Tra queste, le principali sono il numero di nevi comuni e atipici e il fototipo chiaro (I e II), il pattern di esposizione alle radiazioni solari (esposizione acuta contro esposizione cronica; il periodo della vita in cui è avvenuta l’esposizione; l’uso di fotoprotezione) e l’uso di lettini abbronzanti.

In letteratura inoltre, si stanno accumulando dati relativi ad una potenziale correlazione con l’esposizione a derivati del petrolio e benzene.

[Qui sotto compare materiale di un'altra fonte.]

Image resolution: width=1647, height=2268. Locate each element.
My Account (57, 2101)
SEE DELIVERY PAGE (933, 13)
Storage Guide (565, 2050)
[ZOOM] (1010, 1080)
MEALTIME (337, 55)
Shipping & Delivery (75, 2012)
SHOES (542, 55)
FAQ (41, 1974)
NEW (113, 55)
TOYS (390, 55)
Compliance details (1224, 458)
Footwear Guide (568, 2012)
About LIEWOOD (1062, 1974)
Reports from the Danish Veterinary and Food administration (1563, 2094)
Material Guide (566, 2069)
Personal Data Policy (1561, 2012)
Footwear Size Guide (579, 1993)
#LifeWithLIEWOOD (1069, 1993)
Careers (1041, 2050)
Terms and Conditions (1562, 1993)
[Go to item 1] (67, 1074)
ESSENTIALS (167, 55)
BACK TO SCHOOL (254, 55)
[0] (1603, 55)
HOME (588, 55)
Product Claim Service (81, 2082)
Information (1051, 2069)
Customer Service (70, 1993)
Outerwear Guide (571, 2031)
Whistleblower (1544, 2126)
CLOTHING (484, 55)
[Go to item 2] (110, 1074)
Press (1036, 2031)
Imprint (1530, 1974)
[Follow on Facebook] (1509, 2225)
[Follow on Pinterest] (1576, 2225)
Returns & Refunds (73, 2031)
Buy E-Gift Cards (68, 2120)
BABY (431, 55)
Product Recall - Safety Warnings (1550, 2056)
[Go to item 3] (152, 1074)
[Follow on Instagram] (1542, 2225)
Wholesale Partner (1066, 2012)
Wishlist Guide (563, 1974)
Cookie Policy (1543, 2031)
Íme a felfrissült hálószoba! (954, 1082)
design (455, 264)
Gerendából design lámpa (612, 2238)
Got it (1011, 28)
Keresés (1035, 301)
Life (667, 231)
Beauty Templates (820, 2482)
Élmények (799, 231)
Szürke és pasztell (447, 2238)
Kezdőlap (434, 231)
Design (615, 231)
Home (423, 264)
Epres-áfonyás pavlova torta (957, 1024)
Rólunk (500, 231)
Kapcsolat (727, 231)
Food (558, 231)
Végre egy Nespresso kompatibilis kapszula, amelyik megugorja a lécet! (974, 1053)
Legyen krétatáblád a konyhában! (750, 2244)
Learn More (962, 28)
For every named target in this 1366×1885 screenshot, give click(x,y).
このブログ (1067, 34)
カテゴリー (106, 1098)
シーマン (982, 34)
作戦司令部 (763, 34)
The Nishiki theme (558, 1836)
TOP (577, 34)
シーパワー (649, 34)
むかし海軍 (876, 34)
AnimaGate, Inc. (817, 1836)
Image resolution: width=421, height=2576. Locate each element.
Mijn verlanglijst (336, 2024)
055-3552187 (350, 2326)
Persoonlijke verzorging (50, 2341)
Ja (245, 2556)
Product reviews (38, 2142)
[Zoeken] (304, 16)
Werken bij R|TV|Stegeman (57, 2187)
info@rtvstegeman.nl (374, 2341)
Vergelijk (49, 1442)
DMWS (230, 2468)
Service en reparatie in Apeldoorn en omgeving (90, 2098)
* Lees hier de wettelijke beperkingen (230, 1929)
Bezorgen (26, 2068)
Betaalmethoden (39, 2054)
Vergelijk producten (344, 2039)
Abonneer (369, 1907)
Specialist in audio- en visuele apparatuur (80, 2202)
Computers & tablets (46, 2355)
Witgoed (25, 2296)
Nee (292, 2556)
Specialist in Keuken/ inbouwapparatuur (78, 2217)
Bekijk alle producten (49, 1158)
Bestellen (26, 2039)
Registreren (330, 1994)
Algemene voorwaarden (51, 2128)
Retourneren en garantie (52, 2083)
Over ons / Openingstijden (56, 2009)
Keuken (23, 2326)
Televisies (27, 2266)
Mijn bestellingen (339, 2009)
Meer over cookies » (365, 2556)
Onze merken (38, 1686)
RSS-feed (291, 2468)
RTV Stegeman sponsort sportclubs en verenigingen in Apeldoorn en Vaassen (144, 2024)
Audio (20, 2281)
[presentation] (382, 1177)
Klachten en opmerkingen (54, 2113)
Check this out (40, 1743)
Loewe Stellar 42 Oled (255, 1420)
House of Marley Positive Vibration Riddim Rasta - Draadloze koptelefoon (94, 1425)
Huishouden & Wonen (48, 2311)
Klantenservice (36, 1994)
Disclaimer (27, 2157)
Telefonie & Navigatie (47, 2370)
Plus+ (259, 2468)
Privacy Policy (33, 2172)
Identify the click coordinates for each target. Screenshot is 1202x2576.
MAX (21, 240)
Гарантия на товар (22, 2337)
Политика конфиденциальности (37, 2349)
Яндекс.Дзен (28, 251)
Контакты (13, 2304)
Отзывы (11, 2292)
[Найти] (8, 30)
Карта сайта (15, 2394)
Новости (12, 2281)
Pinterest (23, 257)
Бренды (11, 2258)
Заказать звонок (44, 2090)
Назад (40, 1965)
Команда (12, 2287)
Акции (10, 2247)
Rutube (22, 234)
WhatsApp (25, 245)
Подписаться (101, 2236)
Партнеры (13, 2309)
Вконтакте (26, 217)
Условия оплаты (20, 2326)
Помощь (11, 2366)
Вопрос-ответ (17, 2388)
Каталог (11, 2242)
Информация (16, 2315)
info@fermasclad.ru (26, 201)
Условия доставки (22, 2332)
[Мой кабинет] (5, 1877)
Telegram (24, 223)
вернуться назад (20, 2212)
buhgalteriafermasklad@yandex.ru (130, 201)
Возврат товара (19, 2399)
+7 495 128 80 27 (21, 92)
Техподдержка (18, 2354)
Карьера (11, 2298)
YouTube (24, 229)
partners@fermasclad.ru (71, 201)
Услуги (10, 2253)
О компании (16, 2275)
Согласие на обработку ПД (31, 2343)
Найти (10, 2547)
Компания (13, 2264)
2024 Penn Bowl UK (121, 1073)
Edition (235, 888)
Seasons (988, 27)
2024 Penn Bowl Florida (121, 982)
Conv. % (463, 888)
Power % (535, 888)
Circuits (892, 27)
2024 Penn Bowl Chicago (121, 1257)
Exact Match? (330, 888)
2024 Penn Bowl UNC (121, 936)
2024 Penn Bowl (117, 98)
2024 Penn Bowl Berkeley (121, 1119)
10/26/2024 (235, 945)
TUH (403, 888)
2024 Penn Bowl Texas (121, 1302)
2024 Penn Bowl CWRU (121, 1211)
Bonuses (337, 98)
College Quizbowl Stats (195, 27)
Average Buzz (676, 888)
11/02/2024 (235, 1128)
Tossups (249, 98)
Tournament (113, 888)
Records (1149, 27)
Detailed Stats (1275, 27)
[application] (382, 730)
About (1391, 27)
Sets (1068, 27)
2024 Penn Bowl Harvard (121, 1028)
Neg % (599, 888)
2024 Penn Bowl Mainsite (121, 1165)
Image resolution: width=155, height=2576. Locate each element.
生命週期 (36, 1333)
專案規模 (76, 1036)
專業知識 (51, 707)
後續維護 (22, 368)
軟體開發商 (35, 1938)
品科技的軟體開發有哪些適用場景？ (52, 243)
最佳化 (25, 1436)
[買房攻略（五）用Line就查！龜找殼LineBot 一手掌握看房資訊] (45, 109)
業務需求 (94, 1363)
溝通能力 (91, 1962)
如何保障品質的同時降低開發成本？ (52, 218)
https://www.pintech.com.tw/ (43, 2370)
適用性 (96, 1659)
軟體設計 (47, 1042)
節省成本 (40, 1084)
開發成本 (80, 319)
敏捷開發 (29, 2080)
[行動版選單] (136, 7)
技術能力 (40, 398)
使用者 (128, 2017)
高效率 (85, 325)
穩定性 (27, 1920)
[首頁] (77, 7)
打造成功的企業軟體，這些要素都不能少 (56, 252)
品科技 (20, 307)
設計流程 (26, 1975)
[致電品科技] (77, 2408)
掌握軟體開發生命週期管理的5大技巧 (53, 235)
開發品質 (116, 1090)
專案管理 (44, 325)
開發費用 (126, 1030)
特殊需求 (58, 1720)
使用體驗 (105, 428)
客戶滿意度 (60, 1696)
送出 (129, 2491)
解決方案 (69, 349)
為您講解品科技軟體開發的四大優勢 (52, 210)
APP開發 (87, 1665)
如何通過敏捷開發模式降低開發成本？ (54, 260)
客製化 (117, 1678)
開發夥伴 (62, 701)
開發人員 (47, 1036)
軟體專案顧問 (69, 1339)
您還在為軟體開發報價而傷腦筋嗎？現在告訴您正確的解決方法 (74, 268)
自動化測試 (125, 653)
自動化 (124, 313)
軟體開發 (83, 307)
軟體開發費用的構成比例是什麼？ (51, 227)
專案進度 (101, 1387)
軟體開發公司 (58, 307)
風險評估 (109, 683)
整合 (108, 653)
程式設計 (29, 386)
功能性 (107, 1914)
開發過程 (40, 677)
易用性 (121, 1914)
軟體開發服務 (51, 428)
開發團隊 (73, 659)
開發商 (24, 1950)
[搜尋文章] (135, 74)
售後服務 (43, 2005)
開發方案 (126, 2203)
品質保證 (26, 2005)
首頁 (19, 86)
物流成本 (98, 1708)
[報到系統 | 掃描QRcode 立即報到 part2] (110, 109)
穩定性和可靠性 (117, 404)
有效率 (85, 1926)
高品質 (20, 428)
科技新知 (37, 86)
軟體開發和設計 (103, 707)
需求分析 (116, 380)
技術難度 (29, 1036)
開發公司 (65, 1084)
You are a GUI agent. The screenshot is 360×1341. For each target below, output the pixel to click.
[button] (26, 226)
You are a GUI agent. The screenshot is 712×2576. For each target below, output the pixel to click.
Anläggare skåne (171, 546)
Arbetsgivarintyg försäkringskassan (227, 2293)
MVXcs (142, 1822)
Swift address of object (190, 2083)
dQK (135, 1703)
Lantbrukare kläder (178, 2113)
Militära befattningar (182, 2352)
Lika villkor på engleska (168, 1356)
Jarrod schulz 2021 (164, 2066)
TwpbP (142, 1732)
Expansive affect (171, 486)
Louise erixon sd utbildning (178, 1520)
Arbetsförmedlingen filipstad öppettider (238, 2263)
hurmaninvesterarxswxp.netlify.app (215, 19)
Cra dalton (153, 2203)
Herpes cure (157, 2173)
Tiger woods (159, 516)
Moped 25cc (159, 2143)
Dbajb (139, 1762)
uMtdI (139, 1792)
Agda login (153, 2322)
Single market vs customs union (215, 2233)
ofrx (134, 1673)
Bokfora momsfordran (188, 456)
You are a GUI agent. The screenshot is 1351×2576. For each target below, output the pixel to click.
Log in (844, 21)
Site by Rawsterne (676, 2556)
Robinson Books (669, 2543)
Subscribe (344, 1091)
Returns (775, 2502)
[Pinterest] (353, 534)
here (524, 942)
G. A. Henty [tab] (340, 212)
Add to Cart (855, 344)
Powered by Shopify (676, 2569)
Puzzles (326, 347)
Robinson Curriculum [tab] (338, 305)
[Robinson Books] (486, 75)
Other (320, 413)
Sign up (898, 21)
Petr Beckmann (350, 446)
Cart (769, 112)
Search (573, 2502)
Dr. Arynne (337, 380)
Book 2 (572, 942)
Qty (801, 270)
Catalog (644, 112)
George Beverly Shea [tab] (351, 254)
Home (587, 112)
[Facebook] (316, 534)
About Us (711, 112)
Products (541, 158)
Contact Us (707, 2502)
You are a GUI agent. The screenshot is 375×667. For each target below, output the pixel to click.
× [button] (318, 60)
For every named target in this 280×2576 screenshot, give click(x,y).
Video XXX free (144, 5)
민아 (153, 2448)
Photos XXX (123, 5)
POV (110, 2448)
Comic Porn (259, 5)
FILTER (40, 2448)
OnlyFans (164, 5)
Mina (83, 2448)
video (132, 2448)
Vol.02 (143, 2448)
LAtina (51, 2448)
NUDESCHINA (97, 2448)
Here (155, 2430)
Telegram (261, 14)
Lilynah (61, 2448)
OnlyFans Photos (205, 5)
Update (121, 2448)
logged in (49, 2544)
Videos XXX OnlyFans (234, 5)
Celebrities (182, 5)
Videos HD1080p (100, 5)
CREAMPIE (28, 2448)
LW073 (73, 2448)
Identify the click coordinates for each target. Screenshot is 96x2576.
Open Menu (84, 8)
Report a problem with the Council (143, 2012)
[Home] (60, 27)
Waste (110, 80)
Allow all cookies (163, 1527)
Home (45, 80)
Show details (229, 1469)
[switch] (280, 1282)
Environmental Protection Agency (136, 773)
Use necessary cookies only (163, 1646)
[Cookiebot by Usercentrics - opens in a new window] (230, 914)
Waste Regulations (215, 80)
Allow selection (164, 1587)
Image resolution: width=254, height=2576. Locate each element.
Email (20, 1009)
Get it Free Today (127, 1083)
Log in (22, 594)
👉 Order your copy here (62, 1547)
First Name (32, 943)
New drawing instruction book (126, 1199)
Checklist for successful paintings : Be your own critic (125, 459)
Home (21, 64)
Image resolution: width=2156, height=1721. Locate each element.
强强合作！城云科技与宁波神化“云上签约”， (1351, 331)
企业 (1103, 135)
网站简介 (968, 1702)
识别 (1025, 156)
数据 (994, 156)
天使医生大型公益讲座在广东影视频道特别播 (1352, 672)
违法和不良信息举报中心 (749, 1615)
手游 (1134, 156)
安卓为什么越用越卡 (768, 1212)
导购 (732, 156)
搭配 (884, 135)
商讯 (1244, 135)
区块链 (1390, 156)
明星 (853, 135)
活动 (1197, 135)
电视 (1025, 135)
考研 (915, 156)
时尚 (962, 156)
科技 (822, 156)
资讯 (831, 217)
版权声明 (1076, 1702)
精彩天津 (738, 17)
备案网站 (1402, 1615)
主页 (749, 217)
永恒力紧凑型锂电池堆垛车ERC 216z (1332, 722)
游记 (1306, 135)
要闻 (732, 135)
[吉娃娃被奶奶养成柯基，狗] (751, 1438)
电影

Considerato fino a pochi anni fa una neoplasia rara, oggi il numero delle nuove diagnosi è in crescita costante in tutto il mondo, con un ritmo elevatissimo, pari a circa il 30% negli ultimi 10 anni, superiore rispetto alla maggior parte dei tumori solidi.

In Italia si stimano circa 10.000 nuovi casi ogni anno.

Nonostante la forma cutanea sia la forma più comune e nota, il melanoma può presentarsi anche a carico delle mucose e di strutture peculiari come ad esempio la coroide (strato intermedio tra sclera e retina).

Queste tre forme differiscono le une dalle altre in termini di caratteristiche biomolecolari, di storia naturale e di capacità di risposta alle terapie mediche.

Meno di cinque anni fa la sopravvivenza dei pazienti con diagnosi di melanoma metastatico si aggirava intorno ai 6 mesi, con solo il 25,5% di pazienti vivi a 1 anno a prescindere dal trattamento proposto.

A oggi le cose sono radicalmente cambiate e nuove terapie più moderne stanno prendendo piede, più tollerabili ed efficaci.

Per i pazienti non portatori di alcuna mutazione, la prima linea di trattamento standardizzata è attualmente l’immunoterapia con anticorpi monoclonali, Nivolumab e Pembrolizumab.

Poi ci sono i farmaci target, che riconoscono e legano specificatamente un target molecolare interferendo con una o più vie metaboliche necessarie per la sopravvivenza della cellula tumorale.

Nel caso di melanomi che presentano mutazioni specifiche nel DNA della cellula tumorale (per esempio nei geni BRAF, MEK o c-KIT) si possono utilizzare combinazioni di farmaci target.

Risulta quindi indispensabile la tipizzazione molecolare della malattia per avere una più ampia definizione del profilo genetico che possa aiutare ad individuare gli elementi aggredibili tramite i farmaci più avanzati, ripristinare una risposta immunitaria silenziata dal tumore stesso e sviluppare farmaci con un profilo di tossicità sempre più tollerabile.

Queste le tre grandi rivoluzioni della terapia oncologica che permetteranno sicuramente lo sviluppo di una oncologia sempre più personalizzata e a misura di paziente.